Exercise: When you reach the line that contains "Where should I click to: Select", begin copying exactly and continue through the last line below. Do not copy pictures.

Stored records:
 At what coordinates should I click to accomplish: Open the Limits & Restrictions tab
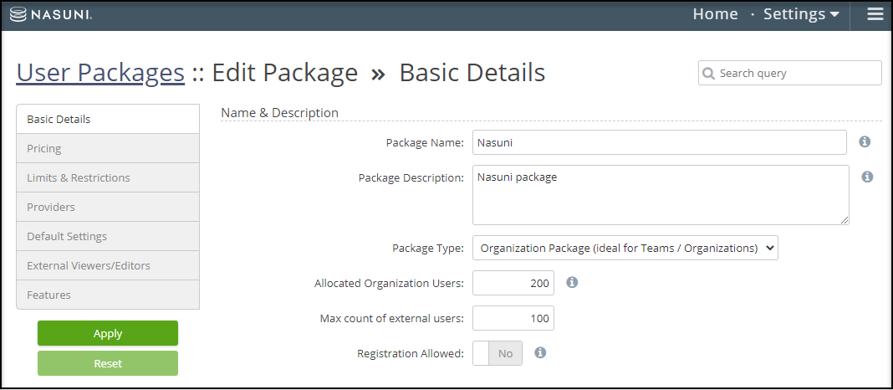[x=108, y=177]
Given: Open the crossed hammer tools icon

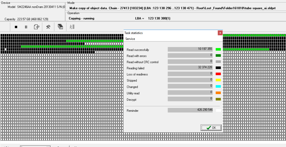Looking at the screenshot, I should tap(48, 27).
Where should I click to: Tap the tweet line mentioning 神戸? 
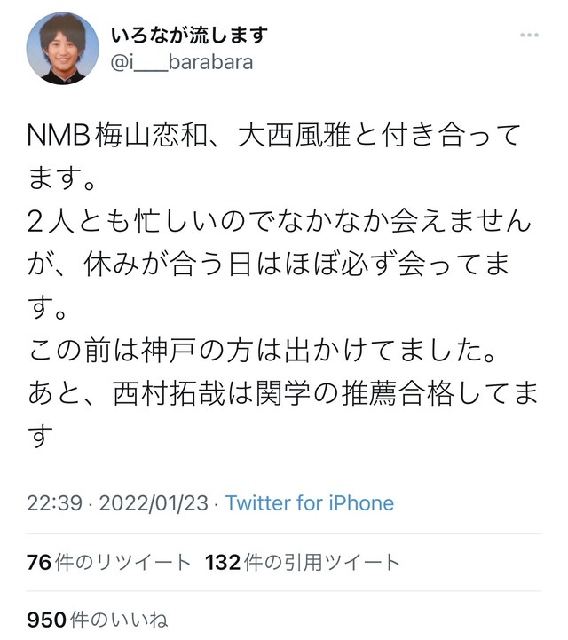pos(262,351)
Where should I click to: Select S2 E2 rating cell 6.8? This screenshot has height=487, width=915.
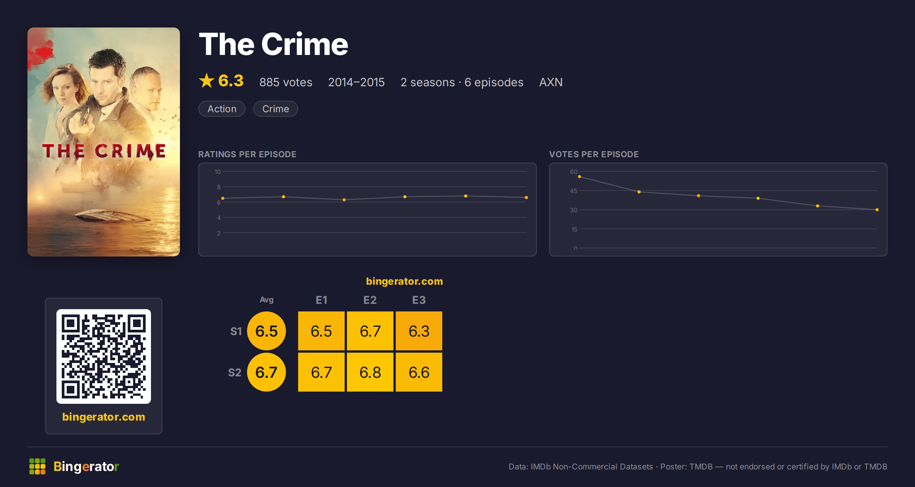click(370, 372)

Answer to the exercise:
Where should I click to: Select S2 E2 rating cell 6.8? This screenshot has height=487, width=915.
click(370, 372)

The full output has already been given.